To which I say that, dammit, if you’re gonna be All Hat And No Cattle, you oughta play it for laffs and make it swing:

 

4 thoughts on “CSotD: Just Another Mundane Monday

  1. RE: the “cone of shame”. I’ve used the inflatable donut collar for our dogs for several years, but I’ve now seen that the ‘cone of shame’ is clear, rather than opaque, which makes it less threatening to the dog wearing it. I remember one of our dogs careening off the walls before I could catch her and calm her down. I wondered why it took so long for someone to come up with the idea of a clear ‘cone of shame’.

  2. RE: Steller’s Sea Eagle: ‘Bird and Moon’ ran this comic earlier this year; I didn’t realize at the time that it was referring an actual event . . .
    https://www.birdandmoon.com/wp-content/uploads/2022/01/stellers.jpg

    Here in Fl, we have hawks, eagles, vultures, owls, alligators, coyotes and bobcats that could prey on our dogs, so they are NEVER in the yard, where there are also snakes, fleas and ticks. Three dogs under 15 pounds = too great a risk.

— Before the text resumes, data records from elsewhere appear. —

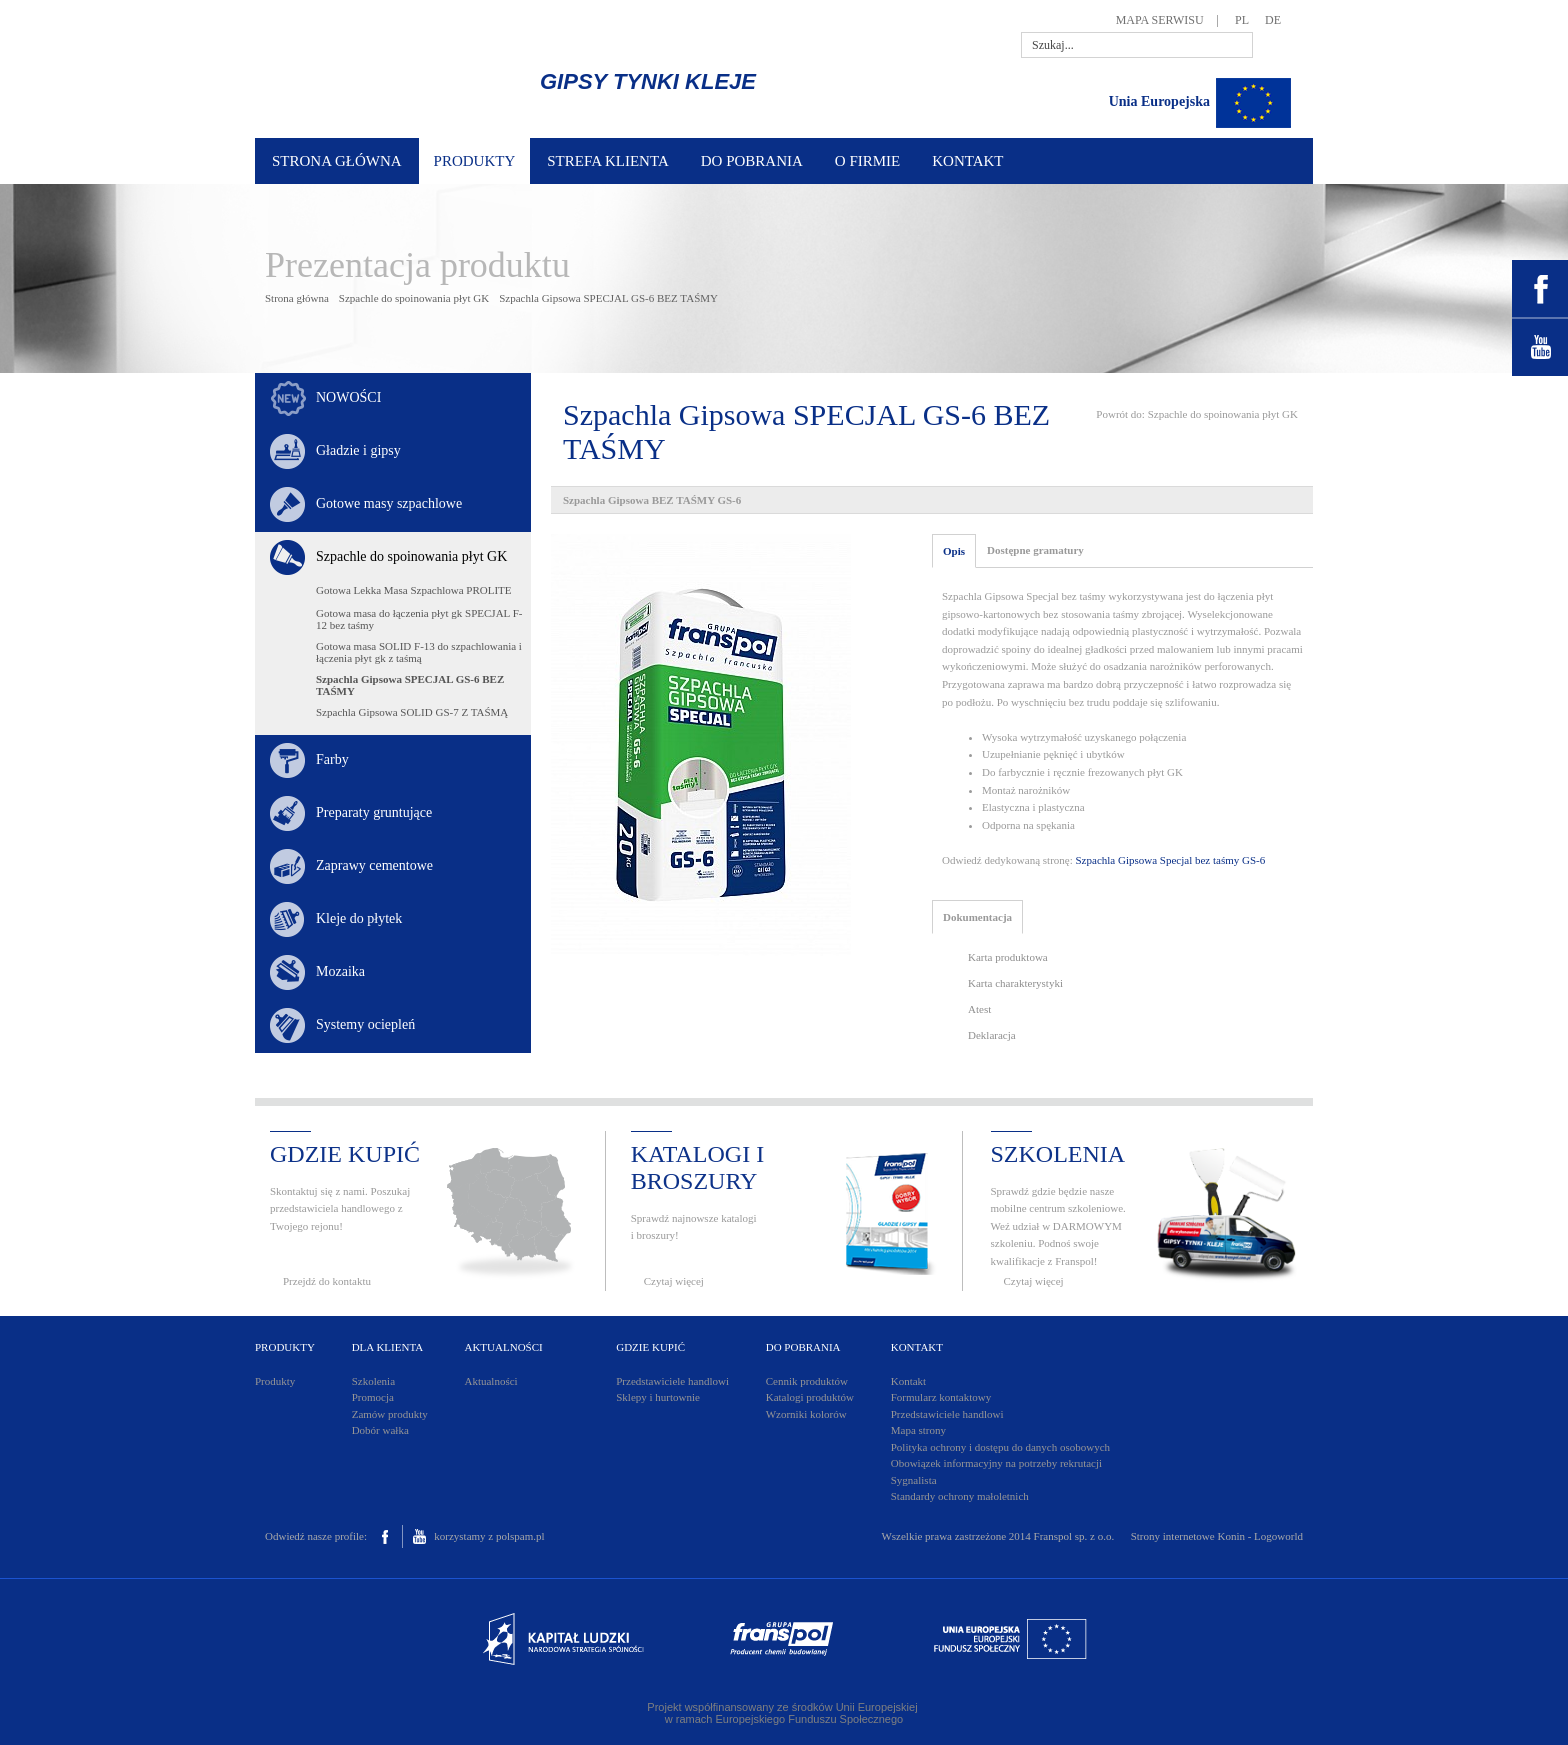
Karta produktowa (1008, 957)
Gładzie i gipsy (358, 450)
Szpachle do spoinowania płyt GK (414, 298)
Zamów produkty (390, 1414)
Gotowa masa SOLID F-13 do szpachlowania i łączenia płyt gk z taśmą (419, 652)
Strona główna (297, 298)
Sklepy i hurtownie (658, 1397)
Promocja (373, 1397)
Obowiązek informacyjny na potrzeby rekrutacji (996, 1463)
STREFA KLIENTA (607, 161)
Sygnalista (914, 1480)
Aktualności (490, 1381)
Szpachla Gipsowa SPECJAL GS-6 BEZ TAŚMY (608, 298)
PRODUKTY (475, 161)
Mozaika (340, 971)
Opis (954, 551)
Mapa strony (918, 1430)
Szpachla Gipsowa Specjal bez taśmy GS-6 (1171, 860)
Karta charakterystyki (1015, 983)
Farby (332, 759)
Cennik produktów (807, 1381)
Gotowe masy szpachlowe (389, 503)
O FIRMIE (867, 161)
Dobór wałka (380, 1430)
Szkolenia (373, 1381)
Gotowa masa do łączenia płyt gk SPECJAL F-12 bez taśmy (419, 619)
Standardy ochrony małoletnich (960, 1496)
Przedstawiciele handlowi (672, 1381)
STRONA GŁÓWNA (337, 161)
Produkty (275, 1381)
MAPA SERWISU (1160, 20)
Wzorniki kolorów (806, 1414)
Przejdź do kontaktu (327, 1281)
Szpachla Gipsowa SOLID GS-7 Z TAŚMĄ (412, 712)
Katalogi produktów (810, 1397)
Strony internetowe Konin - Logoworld (1217, 1536)
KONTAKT (967, 161)
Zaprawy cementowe (374, 865)
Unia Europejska (1159, 101)
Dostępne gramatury (1035, 550)
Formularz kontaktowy (941, 1397)
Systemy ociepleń (365, 1024)
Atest (979, 1009)
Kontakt (908, 1381)
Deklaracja (992, 1035)
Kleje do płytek (359, 918)
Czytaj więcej (674, 1281)
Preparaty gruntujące (374, 812)
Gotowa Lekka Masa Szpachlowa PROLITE (414, 590)
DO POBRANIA (752, 161)
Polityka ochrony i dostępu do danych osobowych (1000, 1447)
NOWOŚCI (348, 397)
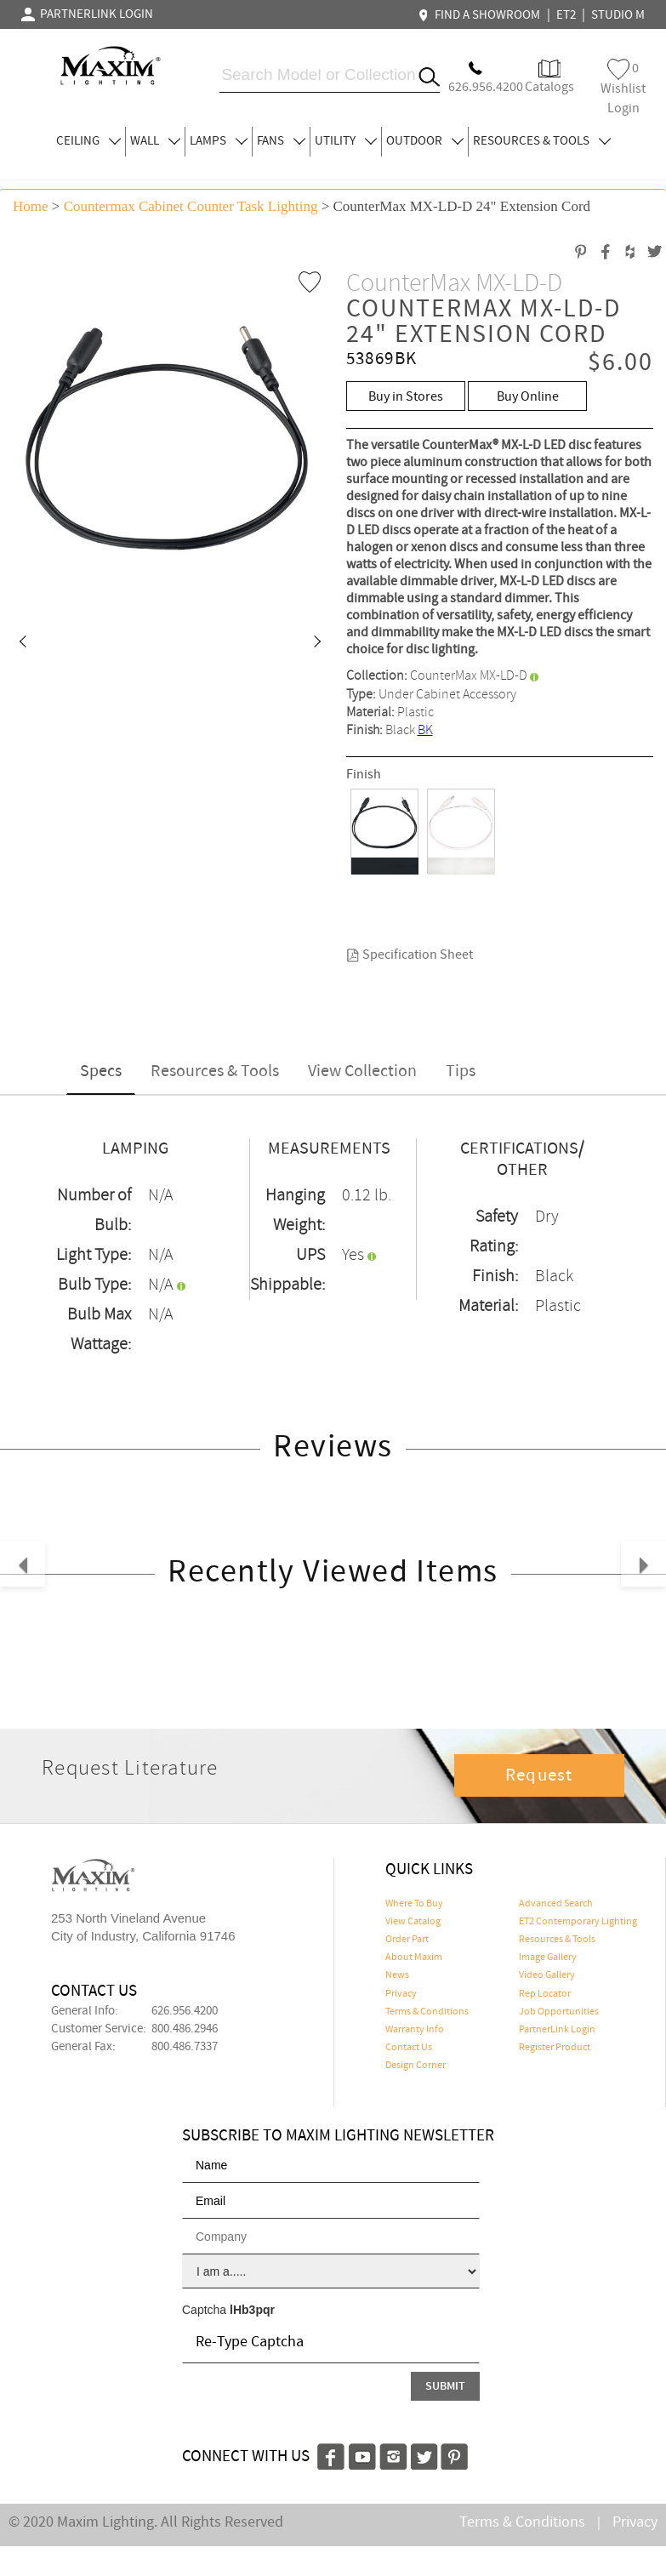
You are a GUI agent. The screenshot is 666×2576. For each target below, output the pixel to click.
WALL (155, 141)
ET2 (566, 15)
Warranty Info (414, 2030)
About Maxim (413, 1957)
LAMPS (219, 141)
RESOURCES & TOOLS (542, 141)
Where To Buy (414, 1904)
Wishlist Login (623, 88)
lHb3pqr (252, 2310)
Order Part (407, 1939)
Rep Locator (545, 1994)
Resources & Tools (215, 1071)
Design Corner (415, 2065)
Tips (460, 1071)
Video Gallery (547, 1975)
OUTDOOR (425, 141)
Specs (101, 1071)
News (397, 1975)
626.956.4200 (184, 2011)
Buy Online (528, 397)
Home (30, 206)
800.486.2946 (184, 2028)
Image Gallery (548, 1957)
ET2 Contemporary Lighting (578, 1922)
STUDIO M (618, 15)
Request (539, 1775)
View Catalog (413, 1922)
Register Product (554, 2048)
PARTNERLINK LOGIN (87, 14)
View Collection (362, 1071)
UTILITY (346, 141)
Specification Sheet (409, 955)
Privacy (401, 1994)
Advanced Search (556, 1904)
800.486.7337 (184, 2046)
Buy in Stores (405, 397)
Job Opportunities (559, 2012)
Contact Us (408, 2048)
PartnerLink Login (557, 2030)
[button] (22, 643)
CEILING (88, 141)
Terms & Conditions (427, 2012)
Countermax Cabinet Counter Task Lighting (191, 206)
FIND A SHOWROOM (481, 15)
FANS (281, 141)
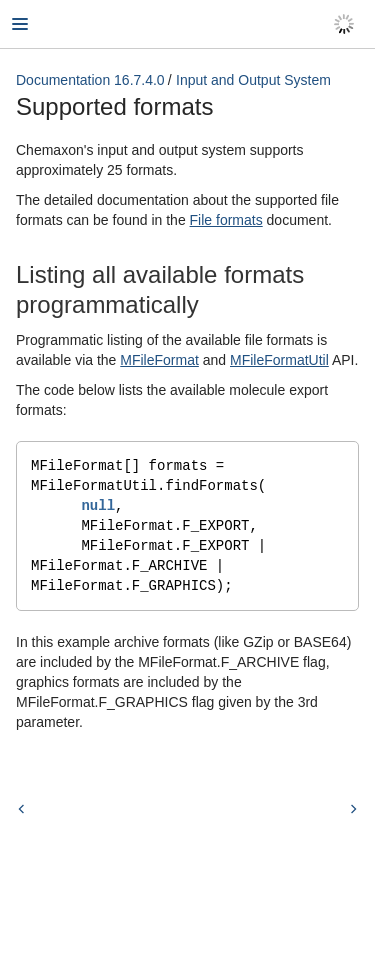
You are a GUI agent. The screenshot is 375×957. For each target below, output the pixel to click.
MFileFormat (159, 360)
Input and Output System (253, 80)
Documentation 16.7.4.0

  3. First thing I thought of when I saw this great “They Can Talk” (previously unknown to me, so thanks for the introduction) was that glurge about seeing only one set of footprints in the sand because that’s when Jesus was carrying you. This comic gives that a whole different and hilarious interpretation.

  4. Thank you for the link to “They Can Talk.” What a great strip! I ended up paging through and reading all of them, the comics version of binge-watching.